My definition of Cantor Set is just like that of wikipedia.

That is, $C=[0,1]\setminus \bigcup_{i=1}^{\infty} \bigcup_{k=0}^{3^{i-1}-1} (\frac{3k+1}{3^i}, \frac{3k+2}{3^i})$.

With this definition, i have shown that $C$ is compact, perfect, equipotent with $2^{\aleph_0}$ and contains no openset. (i.e. Basic properties of Cantor set)

I preferred this definition to another since this definition is simple and strictly written in first-order logic.

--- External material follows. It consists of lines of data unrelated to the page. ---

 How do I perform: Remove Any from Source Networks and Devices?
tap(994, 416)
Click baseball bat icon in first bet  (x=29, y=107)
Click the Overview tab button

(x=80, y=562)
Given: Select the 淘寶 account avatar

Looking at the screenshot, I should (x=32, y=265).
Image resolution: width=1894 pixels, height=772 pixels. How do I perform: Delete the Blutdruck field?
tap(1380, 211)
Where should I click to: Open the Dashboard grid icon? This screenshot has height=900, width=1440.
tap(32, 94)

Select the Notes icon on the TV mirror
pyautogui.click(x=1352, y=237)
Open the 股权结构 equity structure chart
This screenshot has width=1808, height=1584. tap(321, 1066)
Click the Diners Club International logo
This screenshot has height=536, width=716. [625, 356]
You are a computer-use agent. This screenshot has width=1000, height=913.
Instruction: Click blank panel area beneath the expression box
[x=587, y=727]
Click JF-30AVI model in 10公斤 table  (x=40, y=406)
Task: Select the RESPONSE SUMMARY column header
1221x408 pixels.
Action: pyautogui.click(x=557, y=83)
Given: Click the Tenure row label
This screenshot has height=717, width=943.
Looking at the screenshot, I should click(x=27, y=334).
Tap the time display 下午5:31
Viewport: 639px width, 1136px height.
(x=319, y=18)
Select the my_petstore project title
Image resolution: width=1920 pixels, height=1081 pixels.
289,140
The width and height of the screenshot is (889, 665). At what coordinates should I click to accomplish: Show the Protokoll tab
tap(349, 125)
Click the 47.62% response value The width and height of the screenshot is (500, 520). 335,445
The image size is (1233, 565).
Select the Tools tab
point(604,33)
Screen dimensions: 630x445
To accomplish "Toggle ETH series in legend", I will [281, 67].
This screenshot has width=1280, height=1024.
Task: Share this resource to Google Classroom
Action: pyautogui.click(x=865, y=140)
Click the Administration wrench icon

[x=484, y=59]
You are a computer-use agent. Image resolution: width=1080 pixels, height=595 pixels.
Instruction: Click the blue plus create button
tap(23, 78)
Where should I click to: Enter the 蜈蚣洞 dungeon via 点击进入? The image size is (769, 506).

Let $C_n = [0,1]\setminus \bigcup_{i=1}^n \bigcup_{k=0}^{3^{i-1}-1} (\frac{3k+1}{3^i},\frac{3k+2}{3^i})$.

Then $\bigcap_{n\in \mathbb{N}} C_n = C$.

Here, how do i prove that $C_n$ is a disjoint union of $2^n$ intervals, each of length $3^{-n}$?

(To make it clear, intervals here refer to closed connected sets)

=========================== EDIT:

This is not actually i meant, but this is exactly the same as what i wanted to prove anyway..

Let $A_0=B_0=[0,1]$. Define $\{A_n\}$ recursively such as; $A_{n+1}=\frac{A_n}{3} \cup (\frac{2}{3} + \frac{A_n}{3})$.

Now, define $B_n=[0,1]\setminus \bigcup_{i=1}^n \bigcup_{k=0}^{3^{i-1}-1} (\frac{3k+1}{3^i},\frac{3k+2}{3^i})$, $\forall n\in \mathbb{Z}^+$.

How do i prove $A_n=B_n$?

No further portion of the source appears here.